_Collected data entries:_
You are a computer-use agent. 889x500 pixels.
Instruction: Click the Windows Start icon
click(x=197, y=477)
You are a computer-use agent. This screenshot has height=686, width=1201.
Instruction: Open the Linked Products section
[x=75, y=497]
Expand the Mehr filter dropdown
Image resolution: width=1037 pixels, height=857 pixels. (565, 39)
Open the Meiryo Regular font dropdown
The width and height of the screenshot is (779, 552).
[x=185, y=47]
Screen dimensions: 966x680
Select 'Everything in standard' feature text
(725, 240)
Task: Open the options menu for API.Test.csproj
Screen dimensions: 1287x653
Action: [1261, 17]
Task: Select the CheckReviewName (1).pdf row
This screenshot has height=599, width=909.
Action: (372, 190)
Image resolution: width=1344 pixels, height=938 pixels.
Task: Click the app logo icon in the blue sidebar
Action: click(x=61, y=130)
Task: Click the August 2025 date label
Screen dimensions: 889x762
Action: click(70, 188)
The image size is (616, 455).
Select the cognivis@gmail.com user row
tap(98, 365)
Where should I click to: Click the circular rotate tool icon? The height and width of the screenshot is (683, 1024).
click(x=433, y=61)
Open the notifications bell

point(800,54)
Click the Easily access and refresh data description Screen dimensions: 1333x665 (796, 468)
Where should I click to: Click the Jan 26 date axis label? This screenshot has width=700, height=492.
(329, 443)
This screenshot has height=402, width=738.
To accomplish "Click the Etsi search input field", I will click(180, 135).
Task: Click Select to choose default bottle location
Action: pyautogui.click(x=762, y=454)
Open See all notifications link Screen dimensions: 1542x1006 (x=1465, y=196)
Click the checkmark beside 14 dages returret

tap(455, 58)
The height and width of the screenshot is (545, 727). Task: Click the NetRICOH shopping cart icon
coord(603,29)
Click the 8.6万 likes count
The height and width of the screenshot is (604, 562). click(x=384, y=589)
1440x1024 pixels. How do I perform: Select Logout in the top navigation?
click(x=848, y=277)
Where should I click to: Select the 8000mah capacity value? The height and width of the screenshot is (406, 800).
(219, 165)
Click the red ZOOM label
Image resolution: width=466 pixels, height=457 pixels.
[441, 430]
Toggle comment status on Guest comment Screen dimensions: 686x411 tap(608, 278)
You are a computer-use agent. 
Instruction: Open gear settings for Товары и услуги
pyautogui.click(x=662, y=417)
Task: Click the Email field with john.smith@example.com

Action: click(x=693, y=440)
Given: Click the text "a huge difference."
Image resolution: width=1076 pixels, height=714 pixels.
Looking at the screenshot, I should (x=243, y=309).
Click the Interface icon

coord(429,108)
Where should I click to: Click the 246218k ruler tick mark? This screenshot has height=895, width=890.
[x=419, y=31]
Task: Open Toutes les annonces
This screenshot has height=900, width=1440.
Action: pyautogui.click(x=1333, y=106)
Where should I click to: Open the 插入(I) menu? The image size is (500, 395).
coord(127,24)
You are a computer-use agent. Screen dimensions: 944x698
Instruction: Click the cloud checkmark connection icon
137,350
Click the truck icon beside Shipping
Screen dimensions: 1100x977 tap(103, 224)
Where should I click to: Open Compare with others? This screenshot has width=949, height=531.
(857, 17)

_What the task requires:_ The line containing "Where should I click to: Open the" and all lines after it, through the last line of the data, should be retyped exactly.

_Answer to this task:_
Where should I click to: Open the 插入(I) menu? The image size is (500, 395).
coord(127,24)
You are a computer-use agent. Screen dimensions: 944x698
Instruction: Click the cloud checkmark connection icon
137,350
Click the truck icon beside Shipping
Screen dimensions: 1100x977 tap(103, 224)
Where should I click to: Open Compare with others? This screenshot has width=949, height=531.
(857, 17)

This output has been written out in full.